TASK GOAL: The entries below need to be transcribed exactly, without their images.

WORKING DATA below:

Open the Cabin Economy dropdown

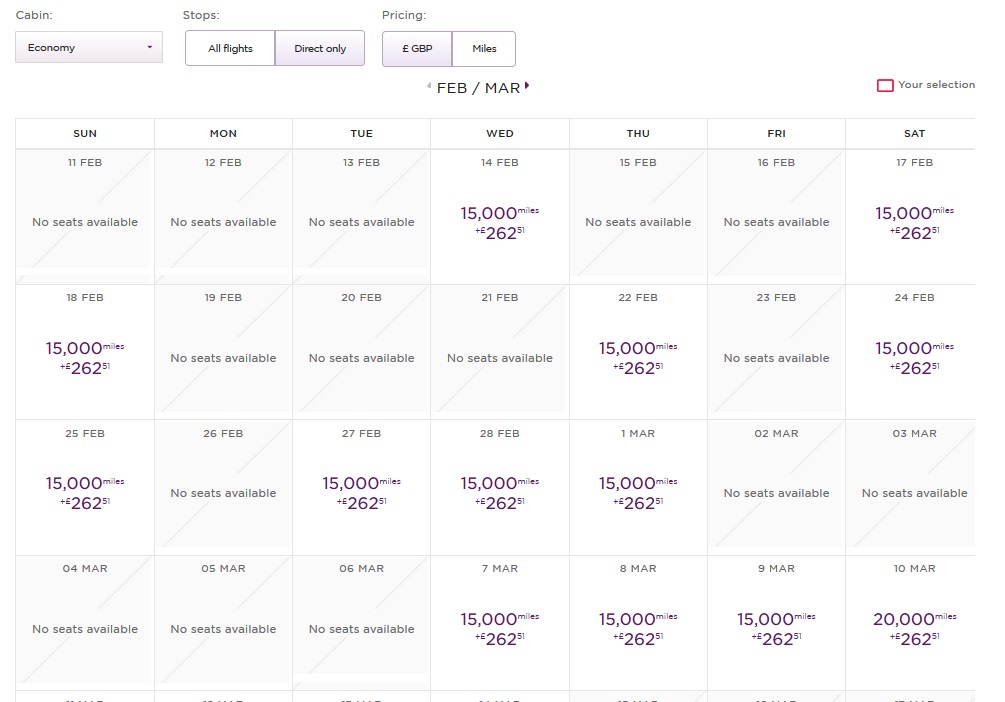coord(89,48)
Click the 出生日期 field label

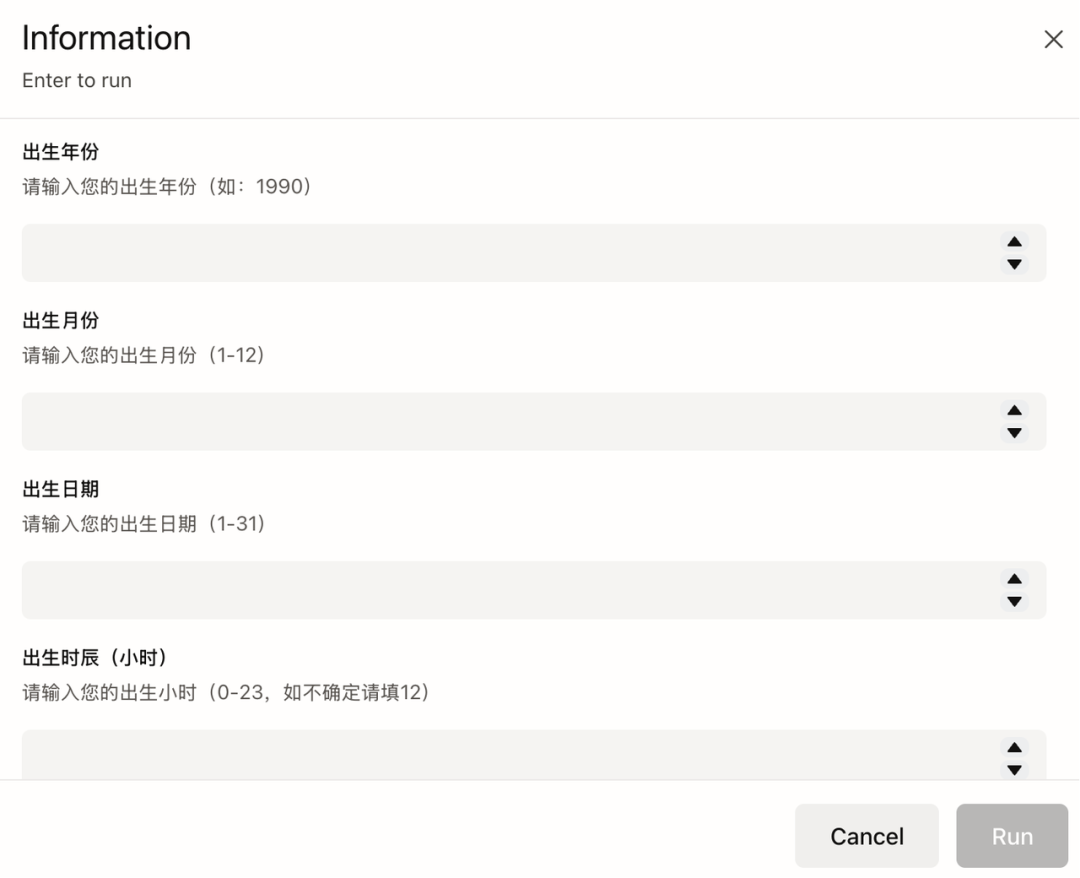coord(61,489)
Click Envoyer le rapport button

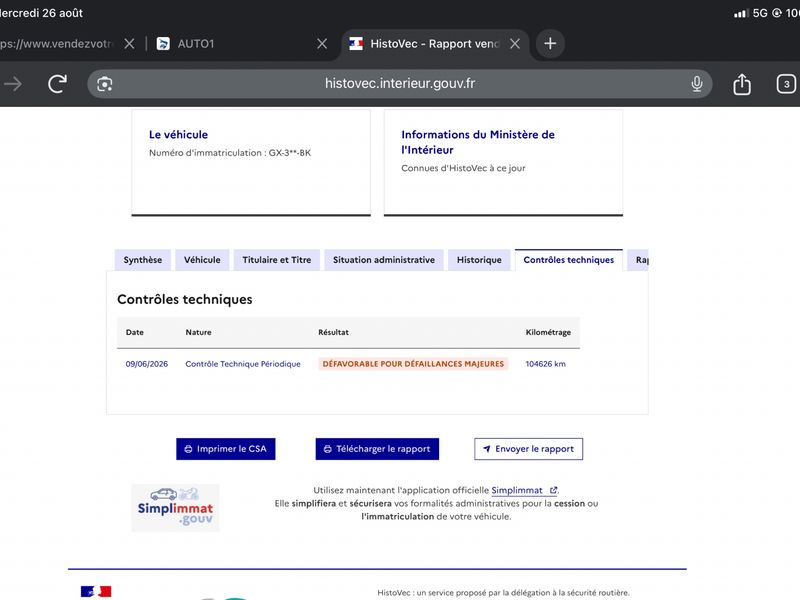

End of WORKING DATA.

WRITTEN SOLUTION:
Open the Cabin Economy dropdown

coord(89,48)
Click the 出生日期 field label

coord(61,489)
Click Envoyer le rapport button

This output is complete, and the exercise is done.